Let’s see what will happen…
Knowing they’re so eccentric and at the same time so free by any kind of regulation, it won’t be absolutely strange if in the end they will reach into complete their mission. On the other hand, as I said into the introduction, the first one of this five studio albums is out yet. And what really surprised me again it’s not only the fact they’re so prolific and inventive, but also the fact they this time really did what I consider a very good album and full of interesting contents both technical that conceptual and much more than this simply because the songs contained in it are absolutely great.
Anticipated by three singles since the end of 2016, ‘Flying Microtonal Banana’ was officially out on February 24 renewing the collaboration of the AUS band with the Flightless Records, the same label which they released previously ‘Nonagon Infinity’. What’s actually their first-ever experience in microtonal tuning (which features intervals smaller than a semitone and not found in customary Western tuning octaves) took start because Stu MacKenzie acquired a custom-made guitar modified for playing this tune and subsequently he convicted his bandmates to follow him into this experimentation. Inevitably a new album, the most ambitious and the most interesting they released until this moment and probably also their masterpiece or in any case one of the bests they recorded into these years.

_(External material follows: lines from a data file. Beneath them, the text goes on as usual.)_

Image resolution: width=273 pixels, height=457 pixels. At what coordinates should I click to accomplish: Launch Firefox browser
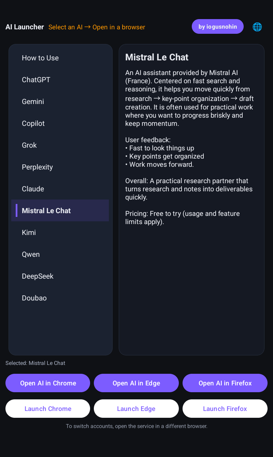click(x=225, y=409)
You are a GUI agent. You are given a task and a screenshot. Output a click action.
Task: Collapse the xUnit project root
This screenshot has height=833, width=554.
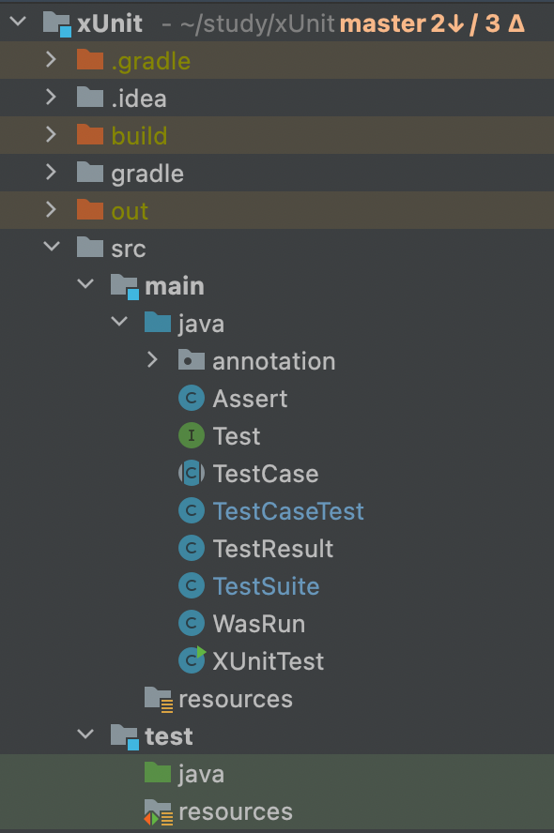coord(18,23)
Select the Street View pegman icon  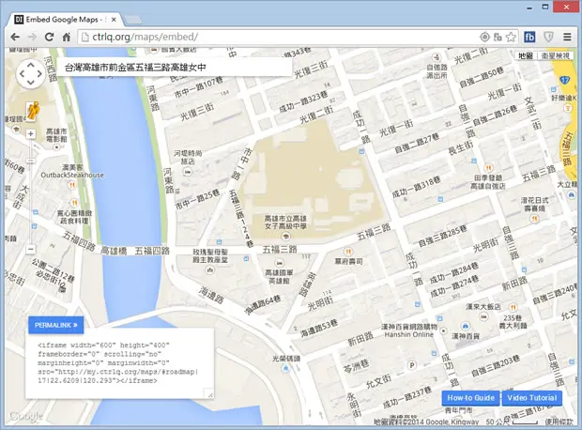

Opening with ‘Rattlesnake’, a powerful obsessive tones psychedelic track more than seven minutes longer, possibly the manifesto of the entire album, ‘Flying Microtonal Banana’ it’s an album which has got a wild and weird nature. Absolutely free-style into the sense intended by artists like Frank Zappa or Red Krayola, King Gizzard & Lizard Wizard did an interesting work into the study of playing in microtonal tuning, but not because of this the music of the album it’s some way conventional. Influenced by sonorities from the western Africa (‘Melting’, ‘Open Water’, ‘Anoxia’…) combined with freaky hallucinate psychedelia (‘Doom City’),’Flying Microtonal Banana’ it’s an unconventional episode of acid psychedelia that because of its nature would be appreciated by who is traditionally into psychedelia and also seventies funky experiences like Funkadelic/Parliament, but also by who is into world music and interested to bands like Tinariwen, Tamikrest and all of the Mali experiences of the last years following the interest of Hugo Race, Chris Eckman and Chris Brokaw into this reality. Multicoloured, absolutely crazy, ‘open-spaced’, obsessive, groovy and krautrockin’ jammed, ‘Flying Microtonal Banana’ it’s a true acid trip experience. Culturally open-minded like a journey around a fictionary sci-fi world narrated into a novel by Jack Vance, magnificent like the construction of a modern Ziqqurat at the edge of the world, on the peak of the Himalaya, crazy like a off-key confused old ‘pappagallo’.